Where before Steinhardt’s ego had been stroked by prospective investors who were eager to get a piece of the magic, now he was peppered with calls from journalists wanting to pick through the wreckage: “Answering reporters’ questions was unmitigated pain, not to mention a huge distraction.” The experience of 1994 was devastating for Steinhardt: “It had taken a part of me that could not be retrieved.” He fell into a state of depression: “I remember being so badly dispirited...that I could hardly function.”
He also revealed the risky existential proposition that many fund managers half-consciously adopt, where you equate who you are with your investment performance. He said, “I could not avoid feeling that my very worth as a human being depended on my continually making money. What was I worth when I lost?” Steinhardt limped on for another year before he closed down his firm and withdrew from the industry.
There are a number of lessons to be learned from Steinhardt’s experience, but the most germane to the subject of process-design is that to get the best results you want to optimise the intersection between depth and breadth, but there can be catastrophic consequences if you over-reach for breadth.
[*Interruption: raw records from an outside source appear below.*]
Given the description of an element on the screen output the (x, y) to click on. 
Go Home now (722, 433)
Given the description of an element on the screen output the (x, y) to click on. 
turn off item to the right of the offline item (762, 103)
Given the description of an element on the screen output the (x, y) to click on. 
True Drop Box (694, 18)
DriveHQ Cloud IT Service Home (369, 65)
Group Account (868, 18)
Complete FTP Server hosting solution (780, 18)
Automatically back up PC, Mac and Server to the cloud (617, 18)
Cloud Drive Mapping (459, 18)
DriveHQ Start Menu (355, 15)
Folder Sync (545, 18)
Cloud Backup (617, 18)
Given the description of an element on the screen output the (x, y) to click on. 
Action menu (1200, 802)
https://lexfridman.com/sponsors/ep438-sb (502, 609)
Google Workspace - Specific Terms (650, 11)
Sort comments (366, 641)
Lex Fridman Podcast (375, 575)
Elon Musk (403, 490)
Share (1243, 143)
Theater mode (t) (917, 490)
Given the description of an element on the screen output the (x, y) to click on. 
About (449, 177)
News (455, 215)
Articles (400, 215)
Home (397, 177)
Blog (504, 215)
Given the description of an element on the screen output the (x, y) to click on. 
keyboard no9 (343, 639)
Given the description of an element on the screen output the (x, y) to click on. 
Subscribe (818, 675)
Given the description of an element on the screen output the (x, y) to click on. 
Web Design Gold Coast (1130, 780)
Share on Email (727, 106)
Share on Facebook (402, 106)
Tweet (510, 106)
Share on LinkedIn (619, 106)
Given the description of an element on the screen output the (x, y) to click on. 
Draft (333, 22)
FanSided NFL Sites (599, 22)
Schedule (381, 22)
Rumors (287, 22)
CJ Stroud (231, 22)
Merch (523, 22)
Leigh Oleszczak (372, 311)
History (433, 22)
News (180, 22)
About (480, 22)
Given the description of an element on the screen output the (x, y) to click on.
When your investment process leads you to act as if you have an edge when you no longer have one (or never did), you will have your head handed to you.
References
Article in the Financial Times on 2 May 2018 by John Authers: ‘The question investors must ask: “Do I know more than a machine?”’
Steinhardt, M. (2001) No bull: my life in and out of markets. New York, New York: John Wiley & Sons, Inc.
Wilson, T.D. & Gilbert, D.T. (2003). ‘Affective Forecasting.’ Advances in Experimental Social Psychology. Volume 35.
Lowenstein, R. (2001) When genius failed: the rise and fall of Long-Term Capital Management. London: Fourth Estate.
Dunbar, N. (2000) Inventing money: the story of Long-Term Capital Management and the legends behind it. Chichester, West Sussex: John Wiley & Sons. Ltd.
Dalio, R. (2017). Principles. New York: Simon & Schuster.
Article in the Wall Street Journal, 22 December 2016, by Rob Copeland and Bradley Hope: ‘The world’s largest hedge fund is building an algorithmic model from its employees brains’.
Article in Bloomberg Markets, 10 August 2017, by Katherine Burton and Saijel Kishan: ‘Dalio’s quest to outlive himself’.
Kolhatkar, S. (2017). Black edge: inside information, dirty money, and the quest to bring down the most wanted man on Wall Street. London: WH Allen.
Grinold, R. (1989) ‘The fundamental law of active management’, The Journal of Portfolio Management, Spring edition.